SOURCE PASSAGE:
The bible says that Jesus died for the sins of us all. That doesn't mean just those are introduced to the bible and believe, but for all who honestly seek him:
Matthew 7:7 New King James Version (NKJV)
7 “Ask, and it will be given to you; seek, and you will find; knock, and it will be opened to you.
Those who seek him will find him. They may not know that his name is Jesus or know the bible, but they are responding to the light that God has given them and will be saved. I'm not talking about every single person, but those who honestly seek him and respond to what he has revealed to them about himself. What you stated concerning that if you were born in certain countries, you would believe so and so, is not true. Christians are in every one of those countries you mentioned. Finally, my parents raised me as a christian. I'm all grown up now and I accept christianity for myself.
Quote:Me: You're performing some serious mental gymnastics to avoid rationality. Everyone believes that their God is the real God, everyone believes that their God affects the world and no one else's. Your God is as real as all the other Gods. It's subjective and determined by your culture. I know you're smarter than this, think outside of your perspective, consider why others believe in their gods and the look back at why you do.
You have no idea what she has experienced between God and herself and of why she's a christian.
Quote:Me: Where your born has a greater impact on what God you'll believe in than anything else. If you were born in a non-Christian region, you would not believe in the God you do now. If Yahweh is so omnipotent, why has there yet to be a child born with the foreknowledge of Yahweh's supposed existence? Why were you taught about this God at a young and impressionable age, rather than inheriting the information?

PROVIDED MATERIAL:

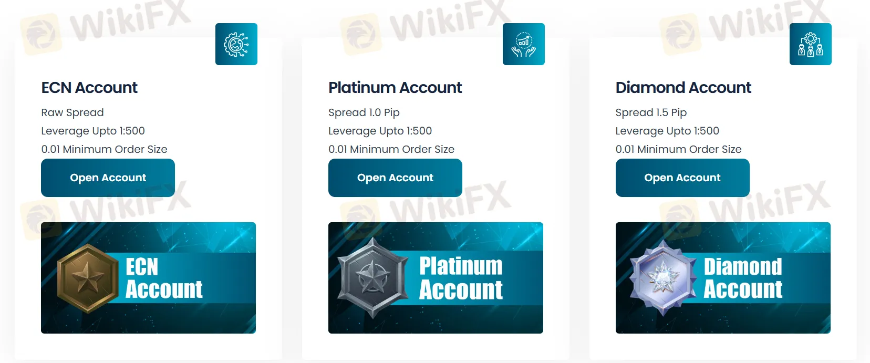Open Account on the Platinum card
The width and height of the screenshot is (870, 363).
pos(395,178)
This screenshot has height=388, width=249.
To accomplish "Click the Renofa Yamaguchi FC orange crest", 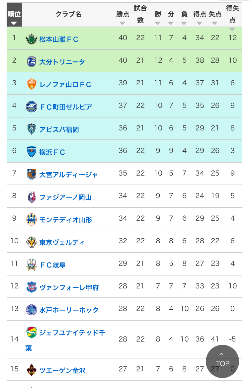I will pos(32,84).
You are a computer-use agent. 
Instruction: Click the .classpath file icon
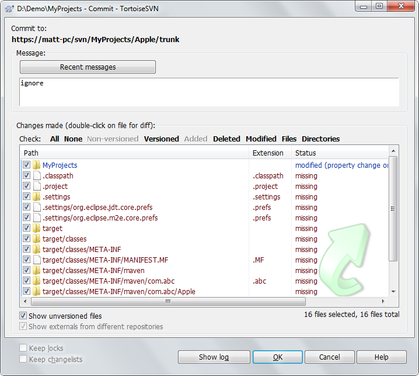36,176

PROBLEM SET:
1. From the verse quoted in the passage on faith and salvation, list each command together with the outcome promised for it.
2. Answer these from the passage on faith and salvation:
(a) Which Bible translation is named for Matthew 7:7?
(b) Who raised the person who says "I'm all grown up now" as a Christian?
(c) In what places does that same person say Christians are found?
The entries have no connection to the passage on faith and salvation.

YOUR RESPONSES:
1.
- Ask: it will be given to you.
- Seek: you will find.
- Knock: it will be opened to you.

2.
(a) The New King James Version (NKJV).
(b) Their parents.
(c) In every one of the countries the other person mentioned.